Elevated [CO₂] Affected Fluctuating Light Acclimation in Cucumber Plants by Changes in Specific Leaf Area and Photosynthetic Efficiency

Plants continuously acclimate to natural fluctuations in light intensity, and this may be modulated by elevated CO₂ (e[CO₂]) concentrations. How strongly such a combination affects plant and leaf morphology, anatomy, and photosynthetic biochemistry is unknown. We grew cucumber (Cucumis sativus) under sinusoidal (SN) and randomly fluctuating light (FL) intensities, at two CO₂ levels (440 μmol mol⁻¹, a[CO₂]; 860 μmol mol⁻¹, e[CO₂]), and conducted an extensive analysis of photosynthesis, leaf anatomy, plant morphology, and biomass. Under a[CO₂], plants demonstrated larger morphological and anatomical plasticity to FL than SN-grown plants, with larger enhancements of stem height, leaf area, and specific leaf area (SLA).
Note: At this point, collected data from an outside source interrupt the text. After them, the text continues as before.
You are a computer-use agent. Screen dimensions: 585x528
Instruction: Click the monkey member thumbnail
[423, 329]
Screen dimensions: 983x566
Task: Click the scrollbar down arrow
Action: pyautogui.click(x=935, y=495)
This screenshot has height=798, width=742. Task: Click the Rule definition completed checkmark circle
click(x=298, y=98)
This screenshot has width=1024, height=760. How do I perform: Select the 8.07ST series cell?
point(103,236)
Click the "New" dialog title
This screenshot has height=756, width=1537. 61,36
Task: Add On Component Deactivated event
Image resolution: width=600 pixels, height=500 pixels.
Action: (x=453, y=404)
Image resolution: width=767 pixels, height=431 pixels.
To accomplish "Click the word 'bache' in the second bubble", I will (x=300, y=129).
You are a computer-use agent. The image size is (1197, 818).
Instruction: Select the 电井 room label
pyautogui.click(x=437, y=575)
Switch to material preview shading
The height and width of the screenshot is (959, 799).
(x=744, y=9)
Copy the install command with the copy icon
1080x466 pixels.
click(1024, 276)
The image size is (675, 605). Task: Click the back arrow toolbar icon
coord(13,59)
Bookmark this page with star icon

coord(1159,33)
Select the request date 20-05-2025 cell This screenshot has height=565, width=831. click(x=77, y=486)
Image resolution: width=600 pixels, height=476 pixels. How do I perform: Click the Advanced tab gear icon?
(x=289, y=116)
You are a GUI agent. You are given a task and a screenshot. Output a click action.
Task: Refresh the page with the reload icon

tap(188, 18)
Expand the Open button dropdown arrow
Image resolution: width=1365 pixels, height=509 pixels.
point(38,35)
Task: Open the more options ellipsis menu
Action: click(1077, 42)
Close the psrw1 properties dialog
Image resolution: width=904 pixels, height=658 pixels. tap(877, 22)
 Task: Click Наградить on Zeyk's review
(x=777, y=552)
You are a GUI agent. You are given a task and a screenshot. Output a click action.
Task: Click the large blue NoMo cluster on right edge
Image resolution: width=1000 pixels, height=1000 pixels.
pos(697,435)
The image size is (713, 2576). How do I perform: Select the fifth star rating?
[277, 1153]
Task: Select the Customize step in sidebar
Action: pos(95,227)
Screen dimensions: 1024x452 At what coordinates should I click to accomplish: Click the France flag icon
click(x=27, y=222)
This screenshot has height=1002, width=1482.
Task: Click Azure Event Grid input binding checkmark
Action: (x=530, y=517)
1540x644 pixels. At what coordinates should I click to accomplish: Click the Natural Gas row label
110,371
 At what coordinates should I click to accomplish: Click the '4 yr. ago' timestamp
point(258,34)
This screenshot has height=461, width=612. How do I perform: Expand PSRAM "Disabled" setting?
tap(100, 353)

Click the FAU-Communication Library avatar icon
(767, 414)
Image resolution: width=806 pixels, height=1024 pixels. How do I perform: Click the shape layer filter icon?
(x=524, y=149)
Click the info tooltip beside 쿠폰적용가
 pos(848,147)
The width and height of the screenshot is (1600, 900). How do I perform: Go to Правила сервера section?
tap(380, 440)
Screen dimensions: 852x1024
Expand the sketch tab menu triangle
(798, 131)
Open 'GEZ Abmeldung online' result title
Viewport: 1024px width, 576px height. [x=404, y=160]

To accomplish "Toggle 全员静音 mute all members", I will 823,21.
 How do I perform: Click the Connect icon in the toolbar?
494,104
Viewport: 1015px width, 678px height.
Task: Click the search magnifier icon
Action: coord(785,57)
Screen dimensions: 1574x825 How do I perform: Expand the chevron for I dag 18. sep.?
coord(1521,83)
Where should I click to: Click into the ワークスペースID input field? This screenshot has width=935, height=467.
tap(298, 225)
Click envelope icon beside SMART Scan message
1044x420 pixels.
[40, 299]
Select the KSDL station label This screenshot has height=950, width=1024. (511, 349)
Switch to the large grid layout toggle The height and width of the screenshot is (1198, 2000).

Surprisingly, leaf density instead of thickness explained the 70% higher SLA under FL than SN. Despite these changes, dry biomass was 25% lower under FL than SN, presumably due to lower photosynthetic efficiency and consequently lower diurnal photosynthesis under growth conditions (A_diurnal). e[CO₂] reduced the negative effect of FL on dry biomass, but was still 11% lower under FL compared to SN. This could be attributed to adjustments in SLA, enhanced shoot biomass, and A_diurnal under FL by e[CO₂]. Overall, the negative impact of FL was partially mitigated under e[CO₂] by adjustments in plant morphology and anatomy.